Die Auszahlung des veranlagten Kapitals beim Festgeldkonto

Ein Festgeldkonto sollte immer nur dann eingerichtet werden, wenn ausreichend Geldmittel zur Verfügung stehen, um einen Teil des Kapitals für einen längeren Zeitraum anlegen zu können. Dies bedeutet wiederum, dass für die Dauer der Laufzeit des Festgelds nicht auf das Kapital zugegriffen werden kann. Die einzige Ausnahme stellt dabei eine vorzeitige Beendigung des Festgeldvertrags dar, was aber zur Folge hat, dass einem keine Rendite gutgeschrieben wird und dass mitunter Kosten anfallen. All jene, die das Festgeldkonto nicht vorzeitig kündigen möchten, müssen also mit der Auszahlung von dem Kapital bis zum Ablauf von der Laufzeit warten. Hierbei ist wichtig zu wissen, dass es einige Geldinstitute gibt, welche die Laufzeit des Festgelds automatisch verlängern, wenn dieses nicht zu einem angegebenen Termin gekündigt wurde. Als Kunde ist es daher wichtig, den Zeitpunkt für die Kündigung nicht zu verpassen, damit das Geld problemlos ausgezahlt werden kann. Am besten wird der fällige Kündigungstermin extra notiert. Informationen über die Kündigungsfrist gibt es entweder im Festgeldvertrag oder auch bei den jeweiligen Bankfilialen vor Ort.

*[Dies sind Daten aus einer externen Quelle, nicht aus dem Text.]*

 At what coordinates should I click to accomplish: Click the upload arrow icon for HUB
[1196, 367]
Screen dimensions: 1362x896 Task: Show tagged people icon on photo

Die Durchführung der Auszahlung beim Festgeldkonto

Sobald die Laufzeit nun vom Festgeldkonto abgelaufen ist und die Kündigung eingereicht wurde, kann das Kapital vom Konto abgehoben werden. Hierbei ist es aber nicht möglich, wie bei anderen Kontovarianten, einfach mit einer Bankkarte an einen Geldautomaten zu gehen und sich das Vermögen auszahlen zu lassen. Vielmehr müssen die Geldsumme und die Rendite vom Festgeld auf ein Referenzkonto überwiesen werden. Beim Referenzkonto handelt es sich um eine Anlagemöglichkeit, wie ein Girokonto, die für den täglichen Zahlungsverkehr genutzt werden kann. Eine solche Überweisung vom Festgeldkonto zu einem Referenzkonto, dauert meist nur wenige Stunden und wird oft von der Bank ausgeführt. Somit ist es nicht nötig, sich selber Arbeit zu machen. Vom Referenzkonto aus kann dann das gesamte Vermögen wie gewohnt abgehoben oder aber für Überweisungen genutzt werden. Wichtig hierbei ist zu wissen, dass das Referenzkonto schon vor Abschluss des Festgeldvertrags angegeben werden muss. Sollte sich dieses aber im Laufe der Zeit ändern, muss diese Änderung natürlich der Bank mitgeteilt werden.